If Day One was too physically taxing and Day Two too emotionally depressing, Day Three was the perfect finale. Certainly, poverty prevailed as the driving force behind every ailment, but this community was decidedly different. Many were literate. We also met the village’s own medicine woman, who provided year-round nursing care to the sick and could, therefore, make good use of all the prescriptions and supplies we left behind. I handed my stethoscope to my brother and took his place in the pharmacy, which he warned me would be far less intellectually and emotionally stimulating than the doctors’ station. Indeed, in his experience, visitors had been grabby and impatient, and their contempt at his instructions indicated that the medications likely would be used improperly. As we doled out the remainder of our lice shampoo, fungal cream, and antibiotics, I found that today, at least, this was not the case. Patients waited in a polite and orderly line until their names were called, when they would receive their medications and report to the other interpreters and me for instructions. Each one listened intently, expressing concerns about allergies, jotting notes, and repeating what I said to ensure they understood. Every one said thank you.

We left while it was still light out to make time for our final visit of the trip: a boarding school for teenage boys who were taught specific trade skills so they could one day provide for their siblings. Still in the depths of the remote, mountainous terrain, these boys were all hyper-aware of the unique opportunity with which they had been blessed. They practiced their English with us, gave us a tour of the facility, and sold us hand-ground coffee to fund their education. Each boy maintained that his favorite activity was either working or studying, although when prodded, they agreed to kick around a soccer ball with my brother. And as a proper bookend to our trip, we met Brian, the little brother of boarding school student Stephanie, whom we’d met on the first day. Brian was delighted at the opportunity to send Stephanie an “hola” through one of her teachers who had joined us on the brigades.

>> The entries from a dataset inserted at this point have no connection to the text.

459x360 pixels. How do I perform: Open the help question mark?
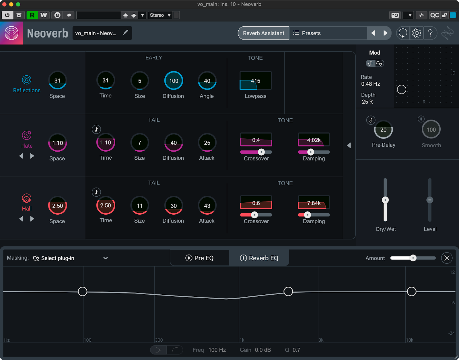coord(430,33)
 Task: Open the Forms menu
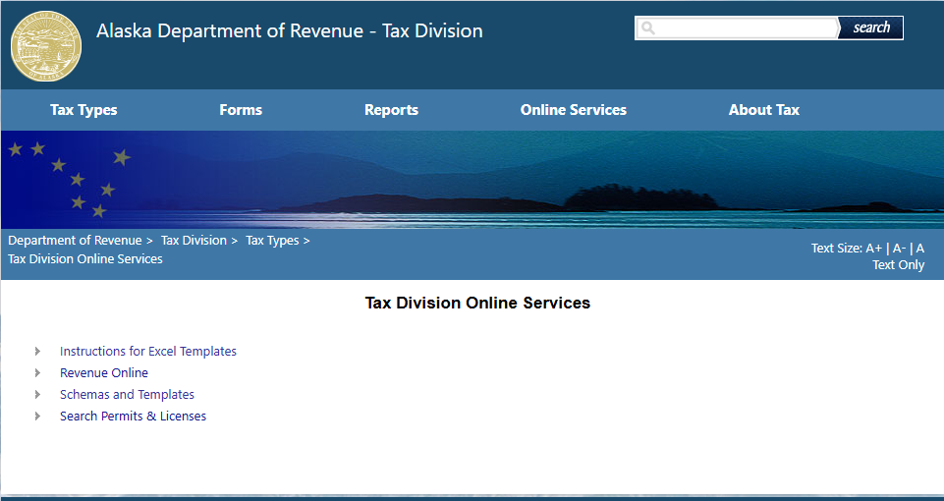pyautogui.click(x=241, y=110)
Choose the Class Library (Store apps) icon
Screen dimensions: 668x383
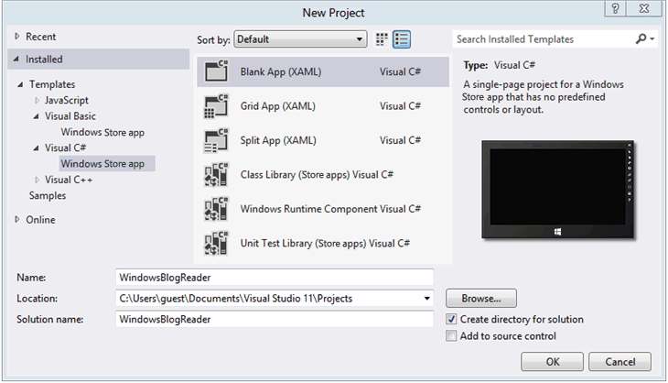(x=215, y=174)
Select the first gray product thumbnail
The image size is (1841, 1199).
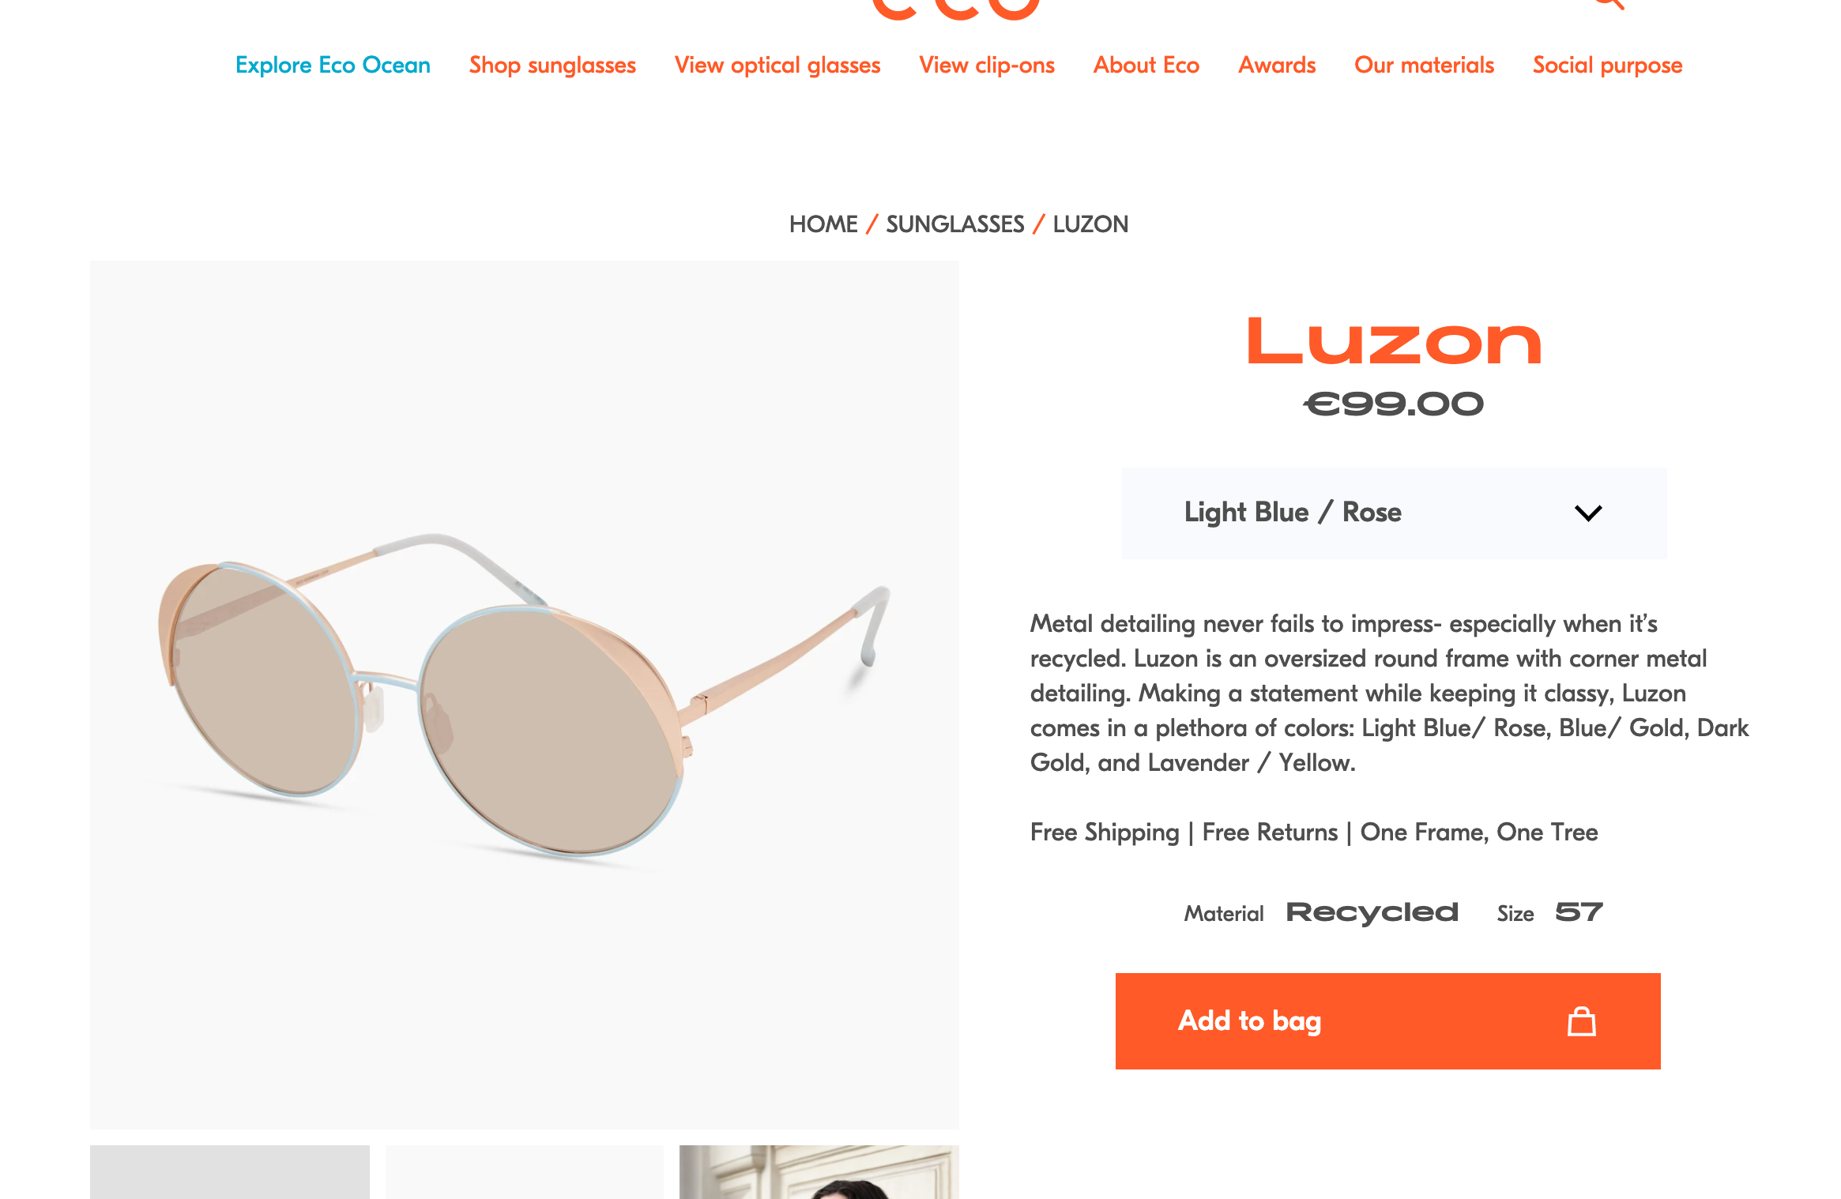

As we drove back, I again watched Tegucigalpa appear in the front window. This time, instead of Dunkin’ Donuts behind me, I had three days of hard work. While these ended on a hopeful note, they left me with an awkward sensation, somewhere between pride and guilt. What had we done, really, besides plug a small leak in a surging stream of global health issues? How many of the people we helped would remain sick or get worse? How many people were too sick to even come see us? How many hundreds of thousands of other people throughout the world need this type of care every day, not once a year?

Lee, the president of MedWish, repeated throughout the trip that this mission was as much for us as it was for the people we helped. I nodded every time, acknowledging the rare opportunity to practice medical skills and to pat myself on the back for improving someone’s life, if even just a little bit. Not until I opened my computer and began writing this article did I truly understand what he meant: The first and most important step in solving a global problem is personal awareness. Interestingly, diving directly into the medical school application process has forced me to ponder what the next steps might be. Whether it means spending a week in Honduras every year of my life, opening a MedWish in my home city of Boston, working in a free clinic, or something else entirely, the driving force behind my medical ambitions irreversibly has shifted from the tangible pursuit of science to an abstract acknowledgement of social responsibility. If the other 42 volunteers experienced similar epiphanies, the medical community is headed in the right direction.